Σεμολίνα Χαλβάς / Halvas (Semolina Halva)
Halvas is the fasting dessert of Greece — served at memorial services, during Lent, and wherever something sweet is needed without eggs, butter, or dairy. It is made by toasting semolina in olive oil until golden and nutty, then shocking it with a hot sugar syrup so it seizes into a dense, fragrant pudding. The whole process takes fifteen minutes and the result is extraordinary — warm, cinnamon-scented, studded with pine nuts, with a texture somewhere between polenta and cake.
This is one of the few Greek fasting recipes that is also a celebration food. It appears at funerals and feast days alike.
FASTING LEVEL: Fast With Oil
SERVINGS: 8-10
TIME: 20 minutes
INGREDIENTS
For the syrup:
- 2 cups sugar
- 3 cups water
- 1 cinnamon stick
- 3 strips of orange peel (use a vegetable peeler — avoid the white pith)
- 3 whole cloves
For the halva:
- 120ml extra-virgin olive oil
- 1.5 cups coarse semolina
- 1/3 cup pine nuts
- 1/3 cup blanched almonds, roughly chopped (optional)
- 1 teaspoon ground cinnamon, plus more for serving
METHOD
1. Make the syrup first: combine the sugar, water, cinnamon stick, orange peel, and cloves in a saucepan. Bring to a boil, stirring until the sugar dissolves, then reduce heat and simmer for 5 minutes. Remove from heat and set aside. Remove the cinnamon stick, cloves, and orange peel.
2. In a heavy-bottomed pot, heat the olive oil over medium heat. Add the pine nuts and almonds (if using) and stir constantly for 1-2 minutes until they are golden. Watch carefully — they burn quickly.
3. Add the semolina and ground cinnamon. Stir constantly over medium heat for 5-7 minutes. The semolina will gradually turn a deep golden-brown and smell intensely nutty. Do not stop stirring and do not rush this step — properly toasted semolina is the difference between good halva and great halva.

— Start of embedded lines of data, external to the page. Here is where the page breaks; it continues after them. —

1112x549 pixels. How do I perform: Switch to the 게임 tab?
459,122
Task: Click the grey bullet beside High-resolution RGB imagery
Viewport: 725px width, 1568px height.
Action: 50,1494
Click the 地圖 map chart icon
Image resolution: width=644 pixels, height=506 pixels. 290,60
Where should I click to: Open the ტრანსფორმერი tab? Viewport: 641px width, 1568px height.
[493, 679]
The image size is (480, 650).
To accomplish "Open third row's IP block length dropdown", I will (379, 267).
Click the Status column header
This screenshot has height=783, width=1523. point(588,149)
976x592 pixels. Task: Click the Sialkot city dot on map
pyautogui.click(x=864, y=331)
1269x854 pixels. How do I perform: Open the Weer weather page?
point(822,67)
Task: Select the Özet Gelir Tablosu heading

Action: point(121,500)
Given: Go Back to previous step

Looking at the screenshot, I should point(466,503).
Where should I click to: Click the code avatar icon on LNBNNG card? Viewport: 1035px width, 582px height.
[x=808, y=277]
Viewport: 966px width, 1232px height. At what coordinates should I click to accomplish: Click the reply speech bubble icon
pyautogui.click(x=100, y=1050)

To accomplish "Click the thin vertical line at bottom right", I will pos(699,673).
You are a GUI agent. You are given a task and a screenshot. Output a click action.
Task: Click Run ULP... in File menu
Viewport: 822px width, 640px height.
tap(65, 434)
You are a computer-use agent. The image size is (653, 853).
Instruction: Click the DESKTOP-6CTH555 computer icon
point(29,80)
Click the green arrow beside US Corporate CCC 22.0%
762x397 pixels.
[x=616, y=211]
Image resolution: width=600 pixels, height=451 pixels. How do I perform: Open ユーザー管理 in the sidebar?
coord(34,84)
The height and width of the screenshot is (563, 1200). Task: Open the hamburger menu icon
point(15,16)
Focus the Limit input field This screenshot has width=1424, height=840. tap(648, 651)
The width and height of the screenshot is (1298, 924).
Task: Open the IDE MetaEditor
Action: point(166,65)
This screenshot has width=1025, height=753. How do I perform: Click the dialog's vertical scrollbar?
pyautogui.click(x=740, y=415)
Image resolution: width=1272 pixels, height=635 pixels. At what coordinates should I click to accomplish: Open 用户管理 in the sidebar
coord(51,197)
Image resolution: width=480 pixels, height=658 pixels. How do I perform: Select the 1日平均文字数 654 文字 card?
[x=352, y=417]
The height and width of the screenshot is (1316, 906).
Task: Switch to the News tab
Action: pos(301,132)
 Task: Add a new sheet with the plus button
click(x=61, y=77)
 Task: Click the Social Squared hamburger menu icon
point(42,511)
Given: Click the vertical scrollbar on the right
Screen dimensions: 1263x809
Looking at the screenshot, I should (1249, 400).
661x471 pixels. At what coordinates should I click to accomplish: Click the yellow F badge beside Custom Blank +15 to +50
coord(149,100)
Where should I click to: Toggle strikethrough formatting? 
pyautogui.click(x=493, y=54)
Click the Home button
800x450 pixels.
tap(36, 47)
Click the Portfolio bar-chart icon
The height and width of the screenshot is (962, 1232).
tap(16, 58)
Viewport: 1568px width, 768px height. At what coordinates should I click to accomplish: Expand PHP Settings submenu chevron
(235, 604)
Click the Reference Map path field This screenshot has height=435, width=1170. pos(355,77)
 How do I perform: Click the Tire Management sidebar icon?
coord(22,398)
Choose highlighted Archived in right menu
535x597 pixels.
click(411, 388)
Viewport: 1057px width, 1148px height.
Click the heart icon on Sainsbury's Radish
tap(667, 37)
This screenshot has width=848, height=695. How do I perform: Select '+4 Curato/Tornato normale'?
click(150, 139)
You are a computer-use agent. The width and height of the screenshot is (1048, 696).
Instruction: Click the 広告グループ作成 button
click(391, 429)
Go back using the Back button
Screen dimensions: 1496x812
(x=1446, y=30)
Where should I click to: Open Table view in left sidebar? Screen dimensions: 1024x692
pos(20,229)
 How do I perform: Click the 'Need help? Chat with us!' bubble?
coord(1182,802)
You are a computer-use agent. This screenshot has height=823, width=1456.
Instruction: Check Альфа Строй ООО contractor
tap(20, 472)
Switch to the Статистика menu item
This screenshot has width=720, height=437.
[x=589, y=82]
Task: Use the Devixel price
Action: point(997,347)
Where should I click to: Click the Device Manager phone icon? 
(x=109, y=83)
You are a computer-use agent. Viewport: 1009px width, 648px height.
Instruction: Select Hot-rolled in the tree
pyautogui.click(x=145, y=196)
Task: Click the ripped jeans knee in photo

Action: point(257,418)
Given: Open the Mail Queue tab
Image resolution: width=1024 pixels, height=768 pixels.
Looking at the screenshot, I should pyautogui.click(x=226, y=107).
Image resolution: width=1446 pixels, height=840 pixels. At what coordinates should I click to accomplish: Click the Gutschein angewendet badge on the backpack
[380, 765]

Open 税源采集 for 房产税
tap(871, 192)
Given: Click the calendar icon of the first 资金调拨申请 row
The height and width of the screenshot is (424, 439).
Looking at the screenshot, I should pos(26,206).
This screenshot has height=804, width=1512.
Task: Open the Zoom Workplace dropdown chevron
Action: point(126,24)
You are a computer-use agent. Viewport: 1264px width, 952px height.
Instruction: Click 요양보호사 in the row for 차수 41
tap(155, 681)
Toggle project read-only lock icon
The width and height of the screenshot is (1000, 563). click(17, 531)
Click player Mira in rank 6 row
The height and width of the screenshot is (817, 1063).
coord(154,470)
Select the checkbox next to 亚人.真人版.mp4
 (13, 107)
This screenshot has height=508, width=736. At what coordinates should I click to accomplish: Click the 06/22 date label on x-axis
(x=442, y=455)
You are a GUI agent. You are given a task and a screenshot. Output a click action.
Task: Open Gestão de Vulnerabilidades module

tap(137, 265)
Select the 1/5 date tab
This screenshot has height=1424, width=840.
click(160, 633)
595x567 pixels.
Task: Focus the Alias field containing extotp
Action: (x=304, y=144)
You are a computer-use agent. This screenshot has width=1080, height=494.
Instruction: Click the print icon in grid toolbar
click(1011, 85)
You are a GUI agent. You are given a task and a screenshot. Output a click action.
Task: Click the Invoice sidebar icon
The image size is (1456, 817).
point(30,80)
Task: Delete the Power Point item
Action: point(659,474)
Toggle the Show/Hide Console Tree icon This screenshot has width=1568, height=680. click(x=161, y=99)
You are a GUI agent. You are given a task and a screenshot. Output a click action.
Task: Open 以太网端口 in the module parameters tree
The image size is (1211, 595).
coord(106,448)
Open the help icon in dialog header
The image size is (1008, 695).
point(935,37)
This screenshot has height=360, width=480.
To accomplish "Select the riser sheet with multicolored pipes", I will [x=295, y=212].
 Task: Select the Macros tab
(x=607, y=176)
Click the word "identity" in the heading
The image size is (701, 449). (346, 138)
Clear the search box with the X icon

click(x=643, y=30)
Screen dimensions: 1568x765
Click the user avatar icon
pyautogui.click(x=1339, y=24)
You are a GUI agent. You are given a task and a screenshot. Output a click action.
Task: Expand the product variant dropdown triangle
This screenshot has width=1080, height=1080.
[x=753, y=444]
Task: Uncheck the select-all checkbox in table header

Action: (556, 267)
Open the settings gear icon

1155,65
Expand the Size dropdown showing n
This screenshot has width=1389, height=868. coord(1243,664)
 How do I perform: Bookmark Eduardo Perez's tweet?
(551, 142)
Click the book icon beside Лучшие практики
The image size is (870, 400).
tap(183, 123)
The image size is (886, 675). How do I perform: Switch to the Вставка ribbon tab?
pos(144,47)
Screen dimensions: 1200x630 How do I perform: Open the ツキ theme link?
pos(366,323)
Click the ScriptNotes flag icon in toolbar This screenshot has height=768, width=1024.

4. Remove the pot from the heat. Carefully and slowly pour the warm syrup into the semolina — it will bubble and sputter violently. Stand back and pour steadily. Stir vigorously with a wooden spoon.
5. Return to low heat and stir continuously for 1-2 minutes until the mixture thickens and pulls away from the sides of the pot in a cohesive mass.
6. Pour into a lightly oiled bundt pan, ring mold, or bowl. Press down firmly with the back of a spoon. Let cool for 15-20 minutes.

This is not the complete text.